- _Task prompt_
Quote exactly the lines spanning from the top of the data below to the line that contains "You are a computer-use agent. The image", including both.

-*-*-

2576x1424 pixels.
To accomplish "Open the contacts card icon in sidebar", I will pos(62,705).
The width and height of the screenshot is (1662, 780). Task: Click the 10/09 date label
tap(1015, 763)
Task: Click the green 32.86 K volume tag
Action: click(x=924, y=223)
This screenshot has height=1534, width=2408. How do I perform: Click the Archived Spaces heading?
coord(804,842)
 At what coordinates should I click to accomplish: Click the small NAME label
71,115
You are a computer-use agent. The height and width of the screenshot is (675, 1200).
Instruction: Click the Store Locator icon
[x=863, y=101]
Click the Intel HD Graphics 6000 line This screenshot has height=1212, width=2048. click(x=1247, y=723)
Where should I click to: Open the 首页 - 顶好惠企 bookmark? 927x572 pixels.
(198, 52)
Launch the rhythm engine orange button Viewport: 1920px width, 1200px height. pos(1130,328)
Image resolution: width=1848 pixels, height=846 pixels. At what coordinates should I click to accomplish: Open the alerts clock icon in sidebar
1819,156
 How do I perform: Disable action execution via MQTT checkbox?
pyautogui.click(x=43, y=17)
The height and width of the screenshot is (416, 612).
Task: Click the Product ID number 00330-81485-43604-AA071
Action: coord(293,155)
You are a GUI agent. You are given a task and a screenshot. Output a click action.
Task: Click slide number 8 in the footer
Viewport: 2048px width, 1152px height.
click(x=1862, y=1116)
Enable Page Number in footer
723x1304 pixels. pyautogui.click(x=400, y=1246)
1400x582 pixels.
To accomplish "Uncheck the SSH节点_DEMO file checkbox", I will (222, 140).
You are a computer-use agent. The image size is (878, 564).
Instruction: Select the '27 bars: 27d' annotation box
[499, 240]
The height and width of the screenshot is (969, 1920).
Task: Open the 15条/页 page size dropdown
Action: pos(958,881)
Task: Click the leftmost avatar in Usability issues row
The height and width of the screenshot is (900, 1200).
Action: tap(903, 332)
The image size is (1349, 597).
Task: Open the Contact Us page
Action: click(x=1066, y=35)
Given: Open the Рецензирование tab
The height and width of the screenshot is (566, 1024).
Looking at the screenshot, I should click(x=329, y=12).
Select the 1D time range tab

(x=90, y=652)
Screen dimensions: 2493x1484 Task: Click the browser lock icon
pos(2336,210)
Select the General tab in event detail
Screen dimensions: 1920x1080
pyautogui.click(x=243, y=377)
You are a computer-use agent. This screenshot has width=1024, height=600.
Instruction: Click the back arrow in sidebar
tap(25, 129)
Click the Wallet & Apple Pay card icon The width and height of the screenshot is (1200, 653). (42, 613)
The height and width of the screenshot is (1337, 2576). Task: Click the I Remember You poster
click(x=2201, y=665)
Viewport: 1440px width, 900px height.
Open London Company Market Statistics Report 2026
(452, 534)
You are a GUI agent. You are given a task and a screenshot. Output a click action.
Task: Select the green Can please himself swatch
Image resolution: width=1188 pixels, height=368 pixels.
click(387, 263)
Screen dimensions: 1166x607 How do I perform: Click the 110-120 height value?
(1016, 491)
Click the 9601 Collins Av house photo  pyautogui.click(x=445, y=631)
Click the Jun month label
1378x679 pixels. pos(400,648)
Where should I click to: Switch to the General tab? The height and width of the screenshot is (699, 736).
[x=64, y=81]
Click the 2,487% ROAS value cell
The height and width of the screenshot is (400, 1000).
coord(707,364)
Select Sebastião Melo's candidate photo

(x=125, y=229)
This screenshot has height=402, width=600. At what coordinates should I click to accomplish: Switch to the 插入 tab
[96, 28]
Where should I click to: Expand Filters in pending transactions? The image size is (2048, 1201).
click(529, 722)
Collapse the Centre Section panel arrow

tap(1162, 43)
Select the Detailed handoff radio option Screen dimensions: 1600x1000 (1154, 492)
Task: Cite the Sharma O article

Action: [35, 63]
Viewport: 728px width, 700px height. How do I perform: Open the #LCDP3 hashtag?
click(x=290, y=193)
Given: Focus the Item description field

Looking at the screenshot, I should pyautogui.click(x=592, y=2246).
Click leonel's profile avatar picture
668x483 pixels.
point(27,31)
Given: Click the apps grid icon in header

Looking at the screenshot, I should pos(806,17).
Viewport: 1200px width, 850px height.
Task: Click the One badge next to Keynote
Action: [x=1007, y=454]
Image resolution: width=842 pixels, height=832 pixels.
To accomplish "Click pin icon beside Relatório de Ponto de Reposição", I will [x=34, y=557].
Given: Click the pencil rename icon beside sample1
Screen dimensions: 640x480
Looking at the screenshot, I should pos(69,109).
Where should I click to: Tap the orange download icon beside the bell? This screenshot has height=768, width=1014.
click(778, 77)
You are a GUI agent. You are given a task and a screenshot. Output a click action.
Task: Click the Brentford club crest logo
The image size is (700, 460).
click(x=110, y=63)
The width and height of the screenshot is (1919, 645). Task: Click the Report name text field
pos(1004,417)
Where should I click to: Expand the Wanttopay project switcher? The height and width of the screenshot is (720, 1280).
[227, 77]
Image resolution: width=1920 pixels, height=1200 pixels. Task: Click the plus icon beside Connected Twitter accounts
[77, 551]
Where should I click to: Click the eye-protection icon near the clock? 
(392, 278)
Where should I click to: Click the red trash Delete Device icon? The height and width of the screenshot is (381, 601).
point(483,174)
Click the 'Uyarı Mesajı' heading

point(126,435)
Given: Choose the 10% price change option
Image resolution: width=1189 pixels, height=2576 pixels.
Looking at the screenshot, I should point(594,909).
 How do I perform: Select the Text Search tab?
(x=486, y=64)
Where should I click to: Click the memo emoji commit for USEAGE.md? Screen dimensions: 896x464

-*-*-

- _Written solution_
2576x1424 pixels.
To accomplish "Open the contacts card icon in sidebar", I will pos(62,705).
The width and height of the screenshot is (1662, 780). Task: Click the 10/09 date label
tap(1015, 763)
Task: Click the green 32.86 K volume tag
Action: click(x=924, y=223)
This screenshot has height=1534, width=2408. How do I perform: Click the Archived Spaces heading?
coord(804,842)
 At what coordinates should I click to accomplish: Click the small NAME label
71,115
You are a computer-use agent. The height and width of the screenshot is (675, 1200).
Instruction: Click the Store Locator icon
[x=863, y=101]
Click the Intel HD Graphics 6000 line This screenshot has height=1212, width=2048. click(x=1247, y=723)
Where should I click to: Open the 首页 - 顶好惠企 bookmark? 927x572 pixels.
(198, 52)
Launch the rhythm engine orange button Viewport: 1920px width, 1200px height. pos(1130,328)
Image resolution: width=1848 pixels, height=846 pixels. At what coordinates should I click to accomplish: Open the alerts clock icon in sidebar
1819,156
 How do I perform: Disable action execution via MQTT checkbox?
pyautogui.click(x=43, y=17)
The height and width of the screenshot is (416, 612).
Task: Click the Product ID number 00330-81485-43604-AA071
Action: coord(293,155)
You are a GUI agent. You are given a task and a screenshot. Output a click action.
Task: Click slide number 8 in the footer
Viewport: 2048px width, 1152px height.
click(x=1862, y=1116)
Enable Page Number in footer
723x1304 pixels. pyautogui.click(x=400, y=1246)
1400x582 pixels.
To accomplish "Uncheck the SSH节点_DEMO file checkbox", I will (222, 140).
You are a computer-use agent. The image size is (878, 564).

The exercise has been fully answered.